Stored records
#####
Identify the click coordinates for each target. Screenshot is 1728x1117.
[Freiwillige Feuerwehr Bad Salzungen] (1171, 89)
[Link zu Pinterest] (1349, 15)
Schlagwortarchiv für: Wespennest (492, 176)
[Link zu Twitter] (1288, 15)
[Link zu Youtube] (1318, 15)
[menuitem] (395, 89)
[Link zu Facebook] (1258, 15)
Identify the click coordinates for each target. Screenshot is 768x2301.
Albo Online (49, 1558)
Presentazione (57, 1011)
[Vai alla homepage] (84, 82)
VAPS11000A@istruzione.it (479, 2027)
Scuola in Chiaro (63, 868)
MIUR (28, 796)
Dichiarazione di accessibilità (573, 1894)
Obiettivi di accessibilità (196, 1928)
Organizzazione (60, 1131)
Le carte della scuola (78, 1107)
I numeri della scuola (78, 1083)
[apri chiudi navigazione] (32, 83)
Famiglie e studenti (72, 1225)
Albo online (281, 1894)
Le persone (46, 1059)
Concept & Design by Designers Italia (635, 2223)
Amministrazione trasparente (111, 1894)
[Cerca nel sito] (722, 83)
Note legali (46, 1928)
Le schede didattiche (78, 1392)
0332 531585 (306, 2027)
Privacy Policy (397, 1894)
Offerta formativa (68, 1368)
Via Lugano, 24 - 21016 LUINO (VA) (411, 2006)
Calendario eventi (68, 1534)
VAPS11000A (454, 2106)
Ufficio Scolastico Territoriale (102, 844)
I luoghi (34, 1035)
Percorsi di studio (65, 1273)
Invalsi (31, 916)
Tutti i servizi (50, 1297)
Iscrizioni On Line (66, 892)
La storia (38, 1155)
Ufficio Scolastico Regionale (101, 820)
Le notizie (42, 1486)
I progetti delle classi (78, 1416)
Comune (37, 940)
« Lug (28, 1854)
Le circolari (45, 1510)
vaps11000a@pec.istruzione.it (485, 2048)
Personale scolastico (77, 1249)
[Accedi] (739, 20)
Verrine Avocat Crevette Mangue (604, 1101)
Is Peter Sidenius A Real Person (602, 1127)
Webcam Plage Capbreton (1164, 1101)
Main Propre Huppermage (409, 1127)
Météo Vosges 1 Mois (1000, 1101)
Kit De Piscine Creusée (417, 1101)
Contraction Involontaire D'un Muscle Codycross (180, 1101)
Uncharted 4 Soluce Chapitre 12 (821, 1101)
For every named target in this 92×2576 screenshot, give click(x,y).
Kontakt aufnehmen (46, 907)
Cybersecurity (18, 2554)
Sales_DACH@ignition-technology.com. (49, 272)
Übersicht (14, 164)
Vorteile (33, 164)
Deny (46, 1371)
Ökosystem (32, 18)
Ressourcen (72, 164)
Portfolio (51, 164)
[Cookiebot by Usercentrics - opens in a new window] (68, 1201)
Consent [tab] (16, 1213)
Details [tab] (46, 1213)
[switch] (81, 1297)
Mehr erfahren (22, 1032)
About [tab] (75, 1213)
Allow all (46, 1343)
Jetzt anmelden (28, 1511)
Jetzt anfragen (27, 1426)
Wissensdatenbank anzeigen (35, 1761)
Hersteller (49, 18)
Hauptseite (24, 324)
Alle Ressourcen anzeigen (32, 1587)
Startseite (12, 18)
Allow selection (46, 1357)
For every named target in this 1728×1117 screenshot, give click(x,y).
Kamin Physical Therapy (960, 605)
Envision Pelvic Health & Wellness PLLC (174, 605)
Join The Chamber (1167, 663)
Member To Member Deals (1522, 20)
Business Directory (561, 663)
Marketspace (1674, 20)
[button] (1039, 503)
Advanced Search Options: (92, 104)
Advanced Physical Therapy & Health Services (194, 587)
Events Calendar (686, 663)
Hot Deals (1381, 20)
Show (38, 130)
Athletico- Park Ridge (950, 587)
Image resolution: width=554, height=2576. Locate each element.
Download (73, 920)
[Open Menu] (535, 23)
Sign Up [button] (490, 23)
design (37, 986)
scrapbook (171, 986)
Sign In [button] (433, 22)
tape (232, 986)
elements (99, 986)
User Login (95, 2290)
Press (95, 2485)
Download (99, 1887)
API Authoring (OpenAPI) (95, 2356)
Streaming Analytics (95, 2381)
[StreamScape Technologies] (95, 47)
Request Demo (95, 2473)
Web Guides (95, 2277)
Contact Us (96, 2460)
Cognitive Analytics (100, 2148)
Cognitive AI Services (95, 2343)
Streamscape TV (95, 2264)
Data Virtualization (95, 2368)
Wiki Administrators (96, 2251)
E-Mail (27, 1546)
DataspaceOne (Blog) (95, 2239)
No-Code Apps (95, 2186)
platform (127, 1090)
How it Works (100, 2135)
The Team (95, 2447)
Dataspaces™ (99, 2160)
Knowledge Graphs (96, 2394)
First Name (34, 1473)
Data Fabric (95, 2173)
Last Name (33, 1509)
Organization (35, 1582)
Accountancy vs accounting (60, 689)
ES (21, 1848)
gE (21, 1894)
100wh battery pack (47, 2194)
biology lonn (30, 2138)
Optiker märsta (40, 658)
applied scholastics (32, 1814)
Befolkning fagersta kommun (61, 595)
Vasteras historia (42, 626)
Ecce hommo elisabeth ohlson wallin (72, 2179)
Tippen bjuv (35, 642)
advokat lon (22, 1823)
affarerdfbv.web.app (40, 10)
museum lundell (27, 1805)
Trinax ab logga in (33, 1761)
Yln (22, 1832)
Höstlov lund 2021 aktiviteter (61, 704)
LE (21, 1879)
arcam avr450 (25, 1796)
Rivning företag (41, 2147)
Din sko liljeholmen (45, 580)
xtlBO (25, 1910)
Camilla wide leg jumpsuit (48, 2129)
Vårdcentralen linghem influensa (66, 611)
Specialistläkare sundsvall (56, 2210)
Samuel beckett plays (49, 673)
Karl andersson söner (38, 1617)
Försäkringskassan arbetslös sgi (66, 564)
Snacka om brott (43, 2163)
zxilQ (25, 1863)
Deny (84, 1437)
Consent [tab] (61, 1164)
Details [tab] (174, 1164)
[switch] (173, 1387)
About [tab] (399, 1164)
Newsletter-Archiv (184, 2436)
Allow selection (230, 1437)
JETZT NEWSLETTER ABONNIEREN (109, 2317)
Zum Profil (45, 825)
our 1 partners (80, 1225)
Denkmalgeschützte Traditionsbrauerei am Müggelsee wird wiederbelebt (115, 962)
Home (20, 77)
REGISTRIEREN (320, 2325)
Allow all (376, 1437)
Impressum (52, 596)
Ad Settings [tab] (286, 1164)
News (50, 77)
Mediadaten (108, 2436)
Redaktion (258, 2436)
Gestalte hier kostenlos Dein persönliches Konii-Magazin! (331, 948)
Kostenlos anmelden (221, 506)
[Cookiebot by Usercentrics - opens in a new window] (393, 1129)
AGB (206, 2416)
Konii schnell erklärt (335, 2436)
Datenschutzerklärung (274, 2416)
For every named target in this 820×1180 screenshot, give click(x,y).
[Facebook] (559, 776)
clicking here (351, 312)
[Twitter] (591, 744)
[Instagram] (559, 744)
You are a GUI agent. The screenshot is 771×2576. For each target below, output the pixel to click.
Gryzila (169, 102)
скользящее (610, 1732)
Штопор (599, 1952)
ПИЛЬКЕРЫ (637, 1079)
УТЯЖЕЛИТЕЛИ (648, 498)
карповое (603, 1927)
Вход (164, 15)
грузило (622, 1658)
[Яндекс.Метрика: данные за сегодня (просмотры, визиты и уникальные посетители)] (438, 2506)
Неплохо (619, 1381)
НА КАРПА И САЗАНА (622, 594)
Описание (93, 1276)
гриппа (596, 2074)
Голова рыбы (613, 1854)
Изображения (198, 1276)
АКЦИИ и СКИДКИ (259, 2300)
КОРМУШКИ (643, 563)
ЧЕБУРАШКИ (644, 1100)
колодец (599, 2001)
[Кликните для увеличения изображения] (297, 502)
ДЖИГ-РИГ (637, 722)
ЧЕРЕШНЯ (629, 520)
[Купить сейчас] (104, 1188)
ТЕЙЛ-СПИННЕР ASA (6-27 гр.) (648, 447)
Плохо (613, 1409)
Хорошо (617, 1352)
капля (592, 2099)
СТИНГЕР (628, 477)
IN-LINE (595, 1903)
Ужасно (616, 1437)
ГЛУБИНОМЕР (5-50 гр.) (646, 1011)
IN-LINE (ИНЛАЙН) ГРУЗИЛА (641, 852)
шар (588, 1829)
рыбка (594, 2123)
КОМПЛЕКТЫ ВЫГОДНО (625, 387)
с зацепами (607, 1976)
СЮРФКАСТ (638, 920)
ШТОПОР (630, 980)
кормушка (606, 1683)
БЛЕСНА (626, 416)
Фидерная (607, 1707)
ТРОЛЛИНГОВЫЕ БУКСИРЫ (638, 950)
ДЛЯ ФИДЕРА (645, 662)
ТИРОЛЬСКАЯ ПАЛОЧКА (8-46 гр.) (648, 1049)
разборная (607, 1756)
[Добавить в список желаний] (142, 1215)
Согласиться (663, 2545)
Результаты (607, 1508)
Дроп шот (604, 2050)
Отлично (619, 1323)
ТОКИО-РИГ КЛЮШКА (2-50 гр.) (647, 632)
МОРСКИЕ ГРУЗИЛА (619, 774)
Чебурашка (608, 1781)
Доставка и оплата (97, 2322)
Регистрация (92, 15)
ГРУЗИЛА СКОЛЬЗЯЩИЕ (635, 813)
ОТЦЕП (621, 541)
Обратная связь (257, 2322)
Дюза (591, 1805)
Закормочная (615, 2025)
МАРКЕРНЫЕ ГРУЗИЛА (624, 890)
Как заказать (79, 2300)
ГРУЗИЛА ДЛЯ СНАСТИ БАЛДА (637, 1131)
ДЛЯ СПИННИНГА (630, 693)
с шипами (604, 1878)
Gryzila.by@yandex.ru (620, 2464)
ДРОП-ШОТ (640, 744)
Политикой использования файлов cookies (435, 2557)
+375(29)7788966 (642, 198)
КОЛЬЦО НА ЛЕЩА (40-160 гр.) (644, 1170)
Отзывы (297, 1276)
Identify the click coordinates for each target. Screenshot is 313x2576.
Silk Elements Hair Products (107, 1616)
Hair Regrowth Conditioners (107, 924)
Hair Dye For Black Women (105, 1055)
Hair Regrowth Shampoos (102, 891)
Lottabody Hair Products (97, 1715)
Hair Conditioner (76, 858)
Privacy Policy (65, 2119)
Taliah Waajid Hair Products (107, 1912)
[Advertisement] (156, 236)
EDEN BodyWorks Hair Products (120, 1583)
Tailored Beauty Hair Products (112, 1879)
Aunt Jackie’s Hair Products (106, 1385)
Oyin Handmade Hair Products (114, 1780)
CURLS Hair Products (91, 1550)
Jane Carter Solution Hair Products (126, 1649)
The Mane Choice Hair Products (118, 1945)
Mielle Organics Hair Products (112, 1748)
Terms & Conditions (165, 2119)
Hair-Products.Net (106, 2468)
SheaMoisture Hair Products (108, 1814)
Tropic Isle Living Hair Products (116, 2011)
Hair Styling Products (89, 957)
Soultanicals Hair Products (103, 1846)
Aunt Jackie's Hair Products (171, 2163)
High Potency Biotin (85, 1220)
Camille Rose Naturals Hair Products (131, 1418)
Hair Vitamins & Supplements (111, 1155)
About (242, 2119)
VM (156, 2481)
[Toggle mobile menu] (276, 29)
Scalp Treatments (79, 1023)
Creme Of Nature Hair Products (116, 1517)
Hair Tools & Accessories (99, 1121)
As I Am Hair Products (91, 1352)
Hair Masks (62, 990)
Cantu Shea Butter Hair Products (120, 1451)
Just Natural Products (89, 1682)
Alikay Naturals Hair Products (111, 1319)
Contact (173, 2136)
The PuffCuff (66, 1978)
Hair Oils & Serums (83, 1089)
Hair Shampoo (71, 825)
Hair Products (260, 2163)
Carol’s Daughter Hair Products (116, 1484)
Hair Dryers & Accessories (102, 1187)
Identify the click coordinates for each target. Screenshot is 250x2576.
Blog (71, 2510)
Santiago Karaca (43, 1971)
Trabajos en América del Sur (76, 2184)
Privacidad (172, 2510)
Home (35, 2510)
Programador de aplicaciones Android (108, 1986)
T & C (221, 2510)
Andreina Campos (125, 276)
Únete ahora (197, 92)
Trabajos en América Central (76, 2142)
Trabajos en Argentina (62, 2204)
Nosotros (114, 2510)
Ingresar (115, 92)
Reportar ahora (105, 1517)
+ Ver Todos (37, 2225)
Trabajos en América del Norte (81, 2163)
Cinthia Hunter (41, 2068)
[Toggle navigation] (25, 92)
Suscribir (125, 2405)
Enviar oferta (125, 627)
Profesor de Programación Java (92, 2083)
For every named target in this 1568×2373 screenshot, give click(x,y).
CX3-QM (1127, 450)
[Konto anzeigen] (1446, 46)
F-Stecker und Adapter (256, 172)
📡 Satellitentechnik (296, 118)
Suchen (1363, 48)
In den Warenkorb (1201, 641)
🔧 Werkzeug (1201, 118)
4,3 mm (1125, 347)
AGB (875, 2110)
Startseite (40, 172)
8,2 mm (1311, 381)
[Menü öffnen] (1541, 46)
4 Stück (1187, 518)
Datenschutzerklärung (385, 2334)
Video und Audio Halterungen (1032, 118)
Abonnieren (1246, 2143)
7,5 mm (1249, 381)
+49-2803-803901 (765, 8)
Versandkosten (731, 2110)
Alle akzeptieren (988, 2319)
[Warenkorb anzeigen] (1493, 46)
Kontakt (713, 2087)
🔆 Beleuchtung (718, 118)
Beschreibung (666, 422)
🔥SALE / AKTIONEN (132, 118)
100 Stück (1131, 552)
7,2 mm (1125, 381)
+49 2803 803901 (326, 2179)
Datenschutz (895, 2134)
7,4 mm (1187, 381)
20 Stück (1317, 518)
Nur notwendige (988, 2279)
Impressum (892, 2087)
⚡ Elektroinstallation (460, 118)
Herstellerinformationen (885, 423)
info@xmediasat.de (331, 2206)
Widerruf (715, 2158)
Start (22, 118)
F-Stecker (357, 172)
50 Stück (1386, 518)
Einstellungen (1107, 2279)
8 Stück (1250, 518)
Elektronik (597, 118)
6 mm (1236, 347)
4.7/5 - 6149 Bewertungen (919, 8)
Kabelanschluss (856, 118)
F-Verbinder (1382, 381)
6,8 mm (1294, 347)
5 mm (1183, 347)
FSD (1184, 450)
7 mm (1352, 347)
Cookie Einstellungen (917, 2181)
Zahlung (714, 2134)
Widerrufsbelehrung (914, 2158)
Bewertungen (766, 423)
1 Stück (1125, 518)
#####
WHAT YOU ARE ASKED TO DO
Write out word for word only the lines from the start of the entries down to the line with "Uncharted 4 Soluce Chapitre 12 (821, 1101)", please, including both ends.

REPLY TO THE EXERCISE
Identify the click coordinates for each target. Screenshot is 1728x1117.
[Freiwillige Feuerwehr Bad Salzungen] (1171, 89)
[Link zu Pinterest] (1349, 15)
Schlagwortarchiv für: Wespennest (492, 176)
[Link zu Twitter] (1288, 15)
[Link zu Youtube] (1318, 15)
[menuitem] (395, 89)
[Link zu Facebook] (1258, 15)
Identify the click coordinates for each target. Screenshot is 768x2301.
Albo Online (49, 1558)
Presentazione (57, 1011)
[Vai alla homepage] (84, 82)
VAPS11000A@istruzione.it (479, 2027)
Scuola in Chiaro (63, 868)
MIUR (28, 796)
Dichiarazione di accessibilità (573, 1894)
Obiettivi di accessibilità (196, 1928)
Organizzazione (60, 1131)
Le carte della scuola (78, 1107)
I numeri della scuola (78, 1083)
[apri chiudi navigazione] (32, 83)
Famiglie e studenti (72, 1225)
Albo online (281, 1894)
Le persone (46, 1059)
Concept & Design by Designers Italia (635, 2223)
Amministrazione trasparente (111, 1894)
[Cerca nel sito] (722, 83)
Note legali (46, 1928)
Le schede didattiche (78, 1392)
0332 531585 (306, 2027)
Privacy Policy (397, 1894)
Offerta formativa (68, 1368)
Via Lugano, 24 - 21016 LUINO (VA) (411, 2006)
Calendario eventi (68, 1534)
VAPS11000A (454, 2106)
Ufficio Scolastico Territoriale (102, 844)
I luoghi (34, 1035)
Percorsi di studio (65, 1273)
Invalsi (31, 916)
Tutti i servizi (50, 1297)
Iscrizioni On Line (66, 892)
La storia (38, 1155)
Ufficio Scolastico Regionale (101, 820)
Le notizie (42, 1486)
I progetti delle classi (78, 1416)
Comune (37, 940)
« Lug (28, 1854)
Le circolari (45, 1510)
vaps11000a@pec.istruzione.it (485, 2048)
Personale scolastico (77, 1249)
[Accedi] (739, 20)
Verrine Avocat Crevette Mangue (604, 1101)
Is Peter Sidenius A Real Person (602, 1127)
Webcam Plage Capbreton (1164, 1101)
Main Propre Huppermage (409, 1127)
Météo Vosges 1 Mois (1000, 1101)
Kit De Piscine Creusée (417, 1101)
Contraction Involontaire D'un Muscle Codycross (180, 1101)
Uncharted 4 Soluce Chapitre 12 (821, 1101)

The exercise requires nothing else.